Par Oumar ElHadj Thiam
En Mauritanie, le mois sacré de Ramadan débute dans un climat de vive tension. Le fossé se creuse entre les autorités et l’organisation abolitionniste IRA (Initiative pour la Résurgence du Mouvement Abolitionniste). Au cœur de la discorde : une nouvelle affaire d’esclavage présumé et l’arrestation de plusieurs militants, dont des cadres du mouvement.
Le mouvement, dirigé par le député Biram Dah Abeid, dénonce une « répression systématique » après l’interpellation de six de ses membres ces dernières semaines. Ce nouveau bras de fer trouve son origine le 30 janvier dernier, lorsque l’organisation a révélé le cas de la jeune Nouha Mohamed, présentée comme victime présumée d’esclavage.

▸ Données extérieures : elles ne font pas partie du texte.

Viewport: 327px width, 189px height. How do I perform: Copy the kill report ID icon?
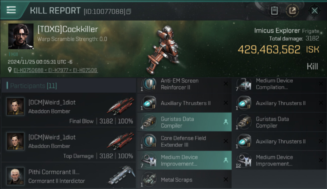[129, 12]
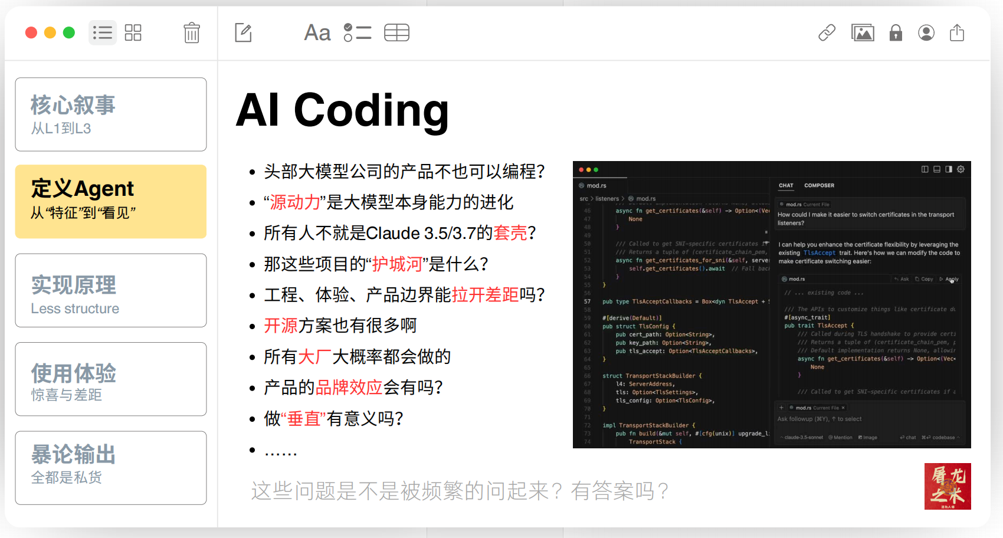Image resolution: width=1003 pixels, height=538 pixels.
Task: Open the Aa text format options
Action: pyautogui.click(x=317, y=32)
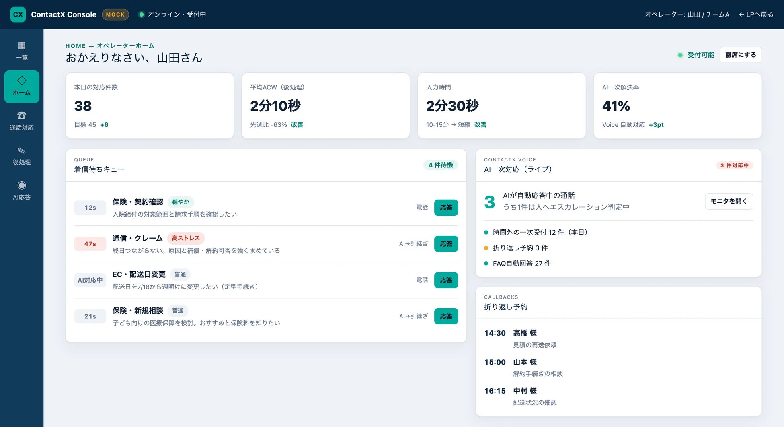Click the オンライン・受付中 status dot

[141, 14]
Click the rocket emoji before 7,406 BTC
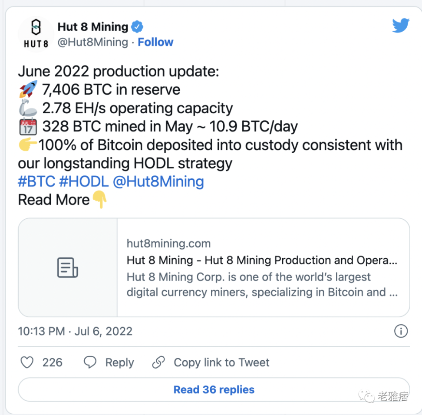 click(x=28, y=89)
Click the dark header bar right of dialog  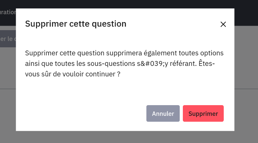pyautogui.click(x=246, y=12)
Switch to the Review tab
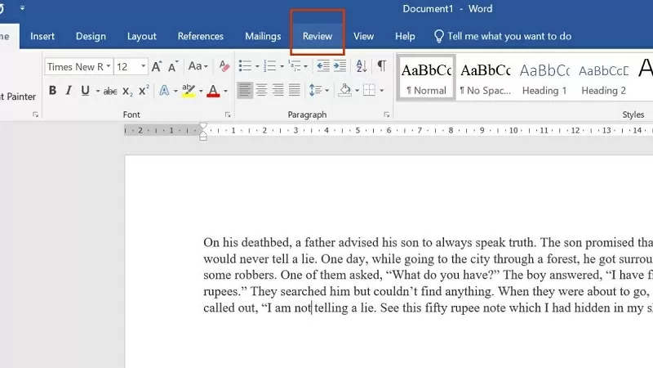Viewport: 653px width, 368px height. click(x=318, y=36)
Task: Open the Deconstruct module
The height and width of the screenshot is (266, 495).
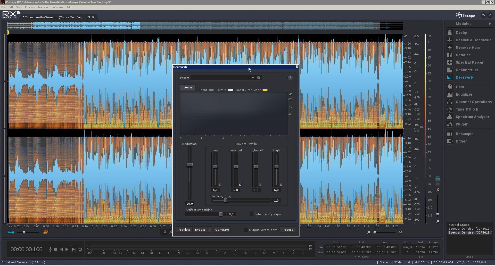Action: point(466,70)
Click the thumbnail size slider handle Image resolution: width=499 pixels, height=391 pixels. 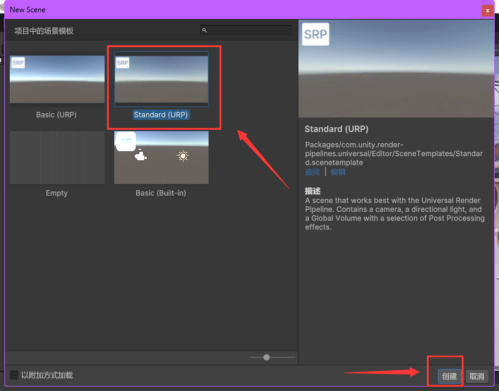tap(267, 357)
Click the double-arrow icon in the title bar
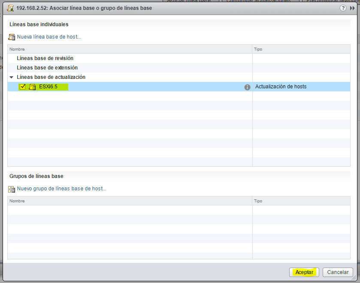The width and height of the screenshot is (360, 283). coord(351,8)
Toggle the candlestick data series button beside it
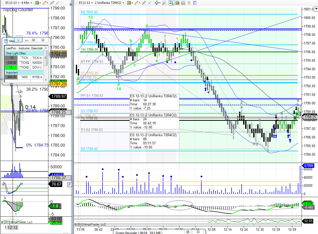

Depuis, le climat reste lourd à Nouakchott, et la situation semble dans l’impasse. L’IRA affirme que ses militants sont la cible de violences et d’interpellations lors de rassemblements pacifiques, notamment le 23 février 2026, jour de l’arrestation d’Abdoulaye Diop, chargé de la protection des droits humains au sein du mouvement.
Interrogé, Biram Dah Abeid ne cache pas sa colère. Il estime que les autorités préfèrent s’en prendre aux lanceurs d’alerte plutôt que de sanctionner ceux qui pratiqueraient encore l’esclavage.
De son côté, la justice mauritanienne défend une lecture différente. Elle explique que ces arrestations répondent à des impératifs de maintien de l’ordre public et de lutte contre la diffusion de « fausses informations ». Concernant le cas de Nouha Mohamed, le parquet assure qu’une enquête est en cours, tout en appelant le mouvement abolitionniste à ne pas interférer avec le travail des juges.
L’affaire a toutefois pris une dimension internationale avec l’implication de la Commission nationale des droits de l’homme (CNDH). Son président, El Bekaye Ould Abdel Malick, a confirmé le déploiement d’une mission d’enquête conjointe avec le Bureau du Haut-Commissariat des Nations unies aux droits de l’homme. Dans ce cadre, une équipe mixte s’est rendue, mercredi 25 février, à la prison centrale pour rencontrer les détenus de l’IRA. Un rapport d’investigation est attendu à l’issue de cette mission.
Ce dossier illustre, une fois de plus, la difficulté du dialogue entre le gouvernement et les défenseurs des droits humains dans un pays qui fut le dernier au monde à abolir officiellement l’esclavage en 1981. Bien qu’une loi adoptée en 2015 qualifie désormais cette pratique de « crime contre l’humanité », passible de 20 ans de prison, des organisations internationales estiment que des milliers de personnes vivraient encore sous le joug de pratiques assimilées à l’esclavage.
Pour de nombreux acteurs de la société civile, le faible nombre de condamnations fermes demeure le principal obstacle à l’éradication définitive de ce fléau, tandis que les inquiétudes persistent quant au respect de la liberté d’expression en Mauritanie.